Saved data entries
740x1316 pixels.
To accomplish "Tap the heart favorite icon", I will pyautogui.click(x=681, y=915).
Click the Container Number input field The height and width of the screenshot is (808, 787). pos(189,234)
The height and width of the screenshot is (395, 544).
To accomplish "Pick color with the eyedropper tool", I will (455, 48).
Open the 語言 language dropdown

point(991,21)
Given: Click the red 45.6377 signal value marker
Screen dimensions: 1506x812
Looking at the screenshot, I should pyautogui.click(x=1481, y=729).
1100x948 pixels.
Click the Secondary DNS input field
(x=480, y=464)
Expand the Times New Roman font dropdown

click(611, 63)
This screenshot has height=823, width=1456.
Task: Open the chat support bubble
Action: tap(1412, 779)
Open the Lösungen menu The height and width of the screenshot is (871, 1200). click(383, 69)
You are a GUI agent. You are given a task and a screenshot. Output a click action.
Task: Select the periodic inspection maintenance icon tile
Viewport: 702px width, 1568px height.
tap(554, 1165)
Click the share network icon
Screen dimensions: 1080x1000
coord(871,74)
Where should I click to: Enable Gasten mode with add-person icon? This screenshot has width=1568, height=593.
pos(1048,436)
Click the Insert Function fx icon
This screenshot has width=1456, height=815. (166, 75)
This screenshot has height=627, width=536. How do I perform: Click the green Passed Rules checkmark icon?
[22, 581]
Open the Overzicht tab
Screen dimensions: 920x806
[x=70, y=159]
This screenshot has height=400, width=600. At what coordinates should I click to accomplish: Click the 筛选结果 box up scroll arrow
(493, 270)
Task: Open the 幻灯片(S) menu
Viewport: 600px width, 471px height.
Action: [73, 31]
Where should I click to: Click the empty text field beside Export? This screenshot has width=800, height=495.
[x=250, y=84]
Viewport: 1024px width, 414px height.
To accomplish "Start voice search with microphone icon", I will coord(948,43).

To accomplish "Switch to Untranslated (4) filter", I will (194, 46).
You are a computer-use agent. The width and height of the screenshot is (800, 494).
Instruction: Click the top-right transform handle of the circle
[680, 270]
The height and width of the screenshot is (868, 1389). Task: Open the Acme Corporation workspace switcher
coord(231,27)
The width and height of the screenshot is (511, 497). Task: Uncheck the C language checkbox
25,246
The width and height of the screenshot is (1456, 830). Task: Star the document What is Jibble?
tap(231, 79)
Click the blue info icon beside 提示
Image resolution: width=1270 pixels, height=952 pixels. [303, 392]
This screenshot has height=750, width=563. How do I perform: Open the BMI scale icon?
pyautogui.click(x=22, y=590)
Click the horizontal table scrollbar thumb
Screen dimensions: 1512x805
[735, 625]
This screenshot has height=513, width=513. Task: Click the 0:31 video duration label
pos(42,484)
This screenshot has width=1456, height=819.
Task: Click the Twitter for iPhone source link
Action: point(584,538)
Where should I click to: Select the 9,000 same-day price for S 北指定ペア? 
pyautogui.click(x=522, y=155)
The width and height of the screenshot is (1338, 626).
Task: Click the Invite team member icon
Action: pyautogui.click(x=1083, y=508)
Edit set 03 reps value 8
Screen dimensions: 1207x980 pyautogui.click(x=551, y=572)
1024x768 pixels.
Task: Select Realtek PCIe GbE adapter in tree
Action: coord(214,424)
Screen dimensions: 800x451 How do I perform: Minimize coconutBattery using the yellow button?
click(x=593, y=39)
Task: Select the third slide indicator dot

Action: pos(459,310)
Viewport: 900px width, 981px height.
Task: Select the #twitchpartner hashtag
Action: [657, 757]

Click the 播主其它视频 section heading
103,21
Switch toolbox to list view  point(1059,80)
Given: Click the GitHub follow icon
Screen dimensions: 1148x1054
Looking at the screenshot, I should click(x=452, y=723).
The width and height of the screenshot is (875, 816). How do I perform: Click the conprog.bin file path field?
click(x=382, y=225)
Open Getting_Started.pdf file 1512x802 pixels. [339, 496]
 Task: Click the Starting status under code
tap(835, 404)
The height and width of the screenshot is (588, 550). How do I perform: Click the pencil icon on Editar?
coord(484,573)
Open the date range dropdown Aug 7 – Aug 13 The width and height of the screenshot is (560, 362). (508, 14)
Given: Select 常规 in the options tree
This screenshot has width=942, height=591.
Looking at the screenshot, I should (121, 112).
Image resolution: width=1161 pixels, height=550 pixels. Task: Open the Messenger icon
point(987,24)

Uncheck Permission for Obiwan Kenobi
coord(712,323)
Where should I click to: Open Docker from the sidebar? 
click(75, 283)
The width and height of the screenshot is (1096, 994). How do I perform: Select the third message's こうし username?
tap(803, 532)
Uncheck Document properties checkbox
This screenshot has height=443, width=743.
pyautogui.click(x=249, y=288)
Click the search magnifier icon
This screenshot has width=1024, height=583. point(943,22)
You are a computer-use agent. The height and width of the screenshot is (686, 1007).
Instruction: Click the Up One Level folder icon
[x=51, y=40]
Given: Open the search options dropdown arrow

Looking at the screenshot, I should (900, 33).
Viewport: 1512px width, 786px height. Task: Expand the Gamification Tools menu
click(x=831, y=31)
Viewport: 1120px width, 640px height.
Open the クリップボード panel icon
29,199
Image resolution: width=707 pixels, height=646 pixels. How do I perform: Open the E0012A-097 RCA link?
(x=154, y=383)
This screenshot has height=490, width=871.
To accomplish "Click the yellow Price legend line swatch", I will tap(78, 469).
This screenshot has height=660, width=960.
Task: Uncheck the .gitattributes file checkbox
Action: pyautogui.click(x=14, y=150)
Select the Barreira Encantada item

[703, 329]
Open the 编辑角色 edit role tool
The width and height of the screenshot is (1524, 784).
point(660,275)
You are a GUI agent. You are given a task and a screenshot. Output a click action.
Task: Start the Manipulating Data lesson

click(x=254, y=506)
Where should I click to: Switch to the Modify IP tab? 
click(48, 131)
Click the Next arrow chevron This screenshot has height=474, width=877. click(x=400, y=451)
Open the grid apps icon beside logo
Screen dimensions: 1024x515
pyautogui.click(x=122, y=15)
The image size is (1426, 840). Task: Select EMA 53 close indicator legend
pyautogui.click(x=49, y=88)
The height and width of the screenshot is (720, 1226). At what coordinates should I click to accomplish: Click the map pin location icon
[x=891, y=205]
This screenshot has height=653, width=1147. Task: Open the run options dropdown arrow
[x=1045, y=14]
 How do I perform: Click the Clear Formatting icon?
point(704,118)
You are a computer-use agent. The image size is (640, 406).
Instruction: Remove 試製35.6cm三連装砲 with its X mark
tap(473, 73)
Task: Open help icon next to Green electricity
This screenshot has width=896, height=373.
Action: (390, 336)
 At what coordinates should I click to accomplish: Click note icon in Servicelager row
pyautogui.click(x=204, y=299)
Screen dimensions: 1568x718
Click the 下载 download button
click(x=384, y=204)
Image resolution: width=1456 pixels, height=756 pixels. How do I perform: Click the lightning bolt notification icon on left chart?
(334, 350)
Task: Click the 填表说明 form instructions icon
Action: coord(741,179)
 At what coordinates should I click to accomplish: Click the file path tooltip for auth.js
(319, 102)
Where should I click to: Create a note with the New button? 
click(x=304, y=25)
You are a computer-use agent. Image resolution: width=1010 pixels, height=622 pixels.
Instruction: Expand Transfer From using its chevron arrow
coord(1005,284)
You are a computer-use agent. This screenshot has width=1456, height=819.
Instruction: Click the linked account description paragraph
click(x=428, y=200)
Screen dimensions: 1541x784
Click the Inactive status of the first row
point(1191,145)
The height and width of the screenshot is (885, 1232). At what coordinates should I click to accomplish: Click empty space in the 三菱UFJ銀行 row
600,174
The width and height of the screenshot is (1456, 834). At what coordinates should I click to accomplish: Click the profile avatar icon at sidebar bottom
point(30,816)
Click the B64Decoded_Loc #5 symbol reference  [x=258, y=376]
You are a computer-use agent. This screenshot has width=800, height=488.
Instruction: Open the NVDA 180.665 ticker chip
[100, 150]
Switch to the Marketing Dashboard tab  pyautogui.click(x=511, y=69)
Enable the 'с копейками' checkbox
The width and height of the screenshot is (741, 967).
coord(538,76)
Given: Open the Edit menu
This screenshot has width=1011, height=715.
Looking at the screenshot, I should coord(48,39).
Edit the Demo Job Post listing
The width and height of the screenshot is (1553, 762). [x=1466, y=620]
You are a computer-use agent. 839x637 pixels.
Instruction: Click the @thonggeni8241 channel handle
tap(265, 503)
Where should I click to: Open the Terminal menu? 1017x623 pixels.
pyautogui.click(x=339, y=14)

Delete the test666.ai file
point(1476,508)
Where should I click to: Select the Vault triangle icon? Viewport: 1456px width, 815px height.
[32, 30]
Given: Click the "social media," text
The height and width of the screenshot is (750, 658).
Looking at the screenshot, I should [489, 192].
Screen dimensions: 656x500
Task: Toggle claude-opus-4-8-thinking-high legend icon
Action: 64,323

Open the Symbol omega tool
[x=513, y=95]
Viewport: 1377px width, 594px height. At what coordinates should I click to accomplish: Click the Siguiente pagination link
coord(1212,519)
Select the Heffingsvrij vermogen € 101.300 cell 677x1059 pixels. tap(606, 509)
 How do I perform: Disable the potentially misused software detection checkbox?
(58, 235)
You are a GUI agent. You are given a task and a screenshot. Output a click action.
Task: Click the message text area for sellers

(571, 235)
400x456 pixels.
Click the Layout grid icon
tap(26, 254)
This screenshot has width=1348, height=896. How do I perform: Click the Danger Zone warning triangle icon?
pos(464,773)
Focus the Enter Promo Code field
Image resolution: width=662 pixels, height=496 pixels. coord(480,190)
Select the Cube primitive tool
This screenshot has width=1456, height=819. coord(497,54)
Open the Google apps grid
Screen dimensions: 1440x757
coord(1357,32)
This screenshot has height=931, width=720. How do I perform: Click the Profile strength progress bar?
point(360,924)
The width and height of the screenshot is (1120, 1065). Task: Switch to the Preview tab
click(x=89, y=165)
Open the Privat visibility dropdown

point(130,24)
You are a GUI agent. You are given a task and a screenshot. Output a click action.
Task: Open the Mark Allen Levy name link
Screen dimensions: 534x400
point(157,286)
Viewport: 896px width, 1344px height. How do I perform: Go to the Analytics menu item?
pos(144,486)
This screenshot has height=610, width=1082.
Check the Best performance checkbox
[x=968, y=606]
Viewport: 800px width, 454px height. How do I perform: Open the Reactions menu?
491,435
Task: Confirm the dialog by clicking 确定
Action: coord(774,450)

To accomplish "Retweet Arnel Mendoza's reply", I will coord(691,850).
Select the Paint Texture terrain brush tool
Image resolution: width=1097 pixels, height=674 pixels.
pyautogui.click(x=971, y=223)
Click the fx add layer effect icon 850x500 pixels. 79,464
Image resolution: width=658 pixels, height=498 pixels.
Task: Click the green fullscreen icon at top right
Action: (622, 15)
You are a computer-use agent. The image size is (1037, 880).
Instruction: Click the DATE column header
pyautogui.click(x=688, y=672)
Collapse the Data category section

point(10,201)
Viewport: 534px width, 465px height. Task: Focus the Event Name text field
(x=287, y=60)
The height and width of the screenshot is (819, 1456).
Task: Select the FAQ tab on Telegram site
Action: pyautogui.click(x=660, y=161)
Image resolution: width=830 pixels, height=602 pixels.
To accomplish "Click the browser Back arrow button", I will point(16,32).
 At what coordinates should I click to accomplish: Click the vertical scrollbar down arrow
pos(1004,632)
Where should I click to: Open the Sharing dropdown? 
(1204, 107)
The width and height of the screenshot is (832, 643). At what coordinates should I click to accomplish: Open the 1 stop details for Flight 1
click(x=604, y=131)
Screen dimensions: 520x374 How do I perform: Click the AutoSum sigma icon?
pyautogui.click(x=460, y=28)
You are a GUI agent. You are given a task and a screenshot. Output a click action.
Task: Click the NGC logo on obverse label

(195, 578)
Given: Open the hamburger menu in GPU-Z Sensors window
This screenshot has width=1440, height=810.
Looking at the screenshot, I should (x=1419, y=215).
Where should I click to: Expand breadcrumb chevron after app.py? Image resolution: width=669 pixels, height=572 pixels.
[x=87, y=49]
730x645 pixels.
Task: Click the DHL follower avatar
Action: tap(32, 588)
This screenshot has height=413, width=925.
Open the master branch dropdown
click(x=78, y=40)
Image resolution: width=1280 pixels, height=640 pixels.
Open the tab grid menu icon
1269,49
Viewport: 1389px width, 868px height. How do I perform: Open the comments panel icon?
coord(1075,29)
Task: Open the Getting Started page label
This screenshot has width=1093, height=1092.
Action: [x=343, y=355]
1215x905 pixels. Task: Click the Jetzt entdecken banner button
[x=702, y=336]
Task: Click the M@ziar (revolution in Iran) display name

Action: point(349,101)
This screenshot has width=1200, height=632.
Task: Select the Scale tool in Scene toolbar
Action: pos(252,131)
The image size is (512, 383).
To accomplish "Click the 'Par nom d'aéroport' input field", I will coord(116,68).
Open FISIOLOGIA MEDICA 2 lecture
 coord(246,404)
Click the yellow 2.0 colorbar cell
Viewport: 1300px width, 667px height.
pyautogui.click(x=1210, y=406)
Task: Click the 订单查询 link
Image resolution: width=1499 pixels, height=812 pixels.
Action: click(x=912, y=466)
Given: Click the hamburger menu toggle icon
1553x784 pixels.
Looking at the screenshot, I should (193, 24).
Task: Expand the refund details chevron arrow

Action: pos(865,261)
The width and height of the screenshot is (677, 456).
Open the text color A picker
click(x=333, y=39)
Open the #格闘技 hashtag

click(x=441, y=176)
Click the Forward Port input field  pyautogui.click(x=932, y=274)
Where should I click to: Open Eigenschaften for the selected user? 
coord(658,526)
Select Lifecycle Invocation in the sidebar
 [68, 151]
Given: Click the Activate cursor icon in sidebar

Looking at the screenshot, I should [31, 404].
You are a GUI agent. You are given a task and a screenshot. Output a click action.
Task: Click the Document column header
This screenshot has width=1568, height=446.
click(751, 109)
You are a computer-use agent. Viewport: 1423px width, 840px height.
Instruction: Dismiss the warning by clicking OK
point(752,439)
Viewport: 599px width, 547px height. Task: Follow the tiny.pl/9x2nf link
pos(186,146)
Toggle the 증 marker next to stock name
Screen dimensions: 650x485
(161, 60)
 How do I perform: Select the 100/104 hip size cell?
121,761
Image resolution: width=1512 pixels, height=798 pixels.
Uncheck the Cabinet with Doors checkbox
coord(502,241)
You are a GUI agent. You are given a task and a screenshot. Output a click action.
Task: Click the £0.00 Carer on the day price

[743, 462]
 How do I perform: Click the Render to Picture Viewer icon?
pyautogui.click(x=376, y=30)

:: TO BE DONE ::
Count the lines above that contain the word "will", and reply with the number alone.

:: FULL SOLUTION ::
8